__What the task requires__. Add -52 to every coordinate number in the answers of all the rows below, and give all the lines again, requests included.

/---

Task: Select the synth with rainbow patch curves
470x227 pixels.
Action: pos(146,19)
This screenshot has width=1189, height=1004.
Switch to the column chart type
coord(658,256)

\---

__Result of the exercise__.
Task: Select the synth with rainbow patch curves
470x227 pixels.
Action: pos(94,-33)
This screenshot has width=1189, height=1004.
Switch to the column chart type
coord(606,204)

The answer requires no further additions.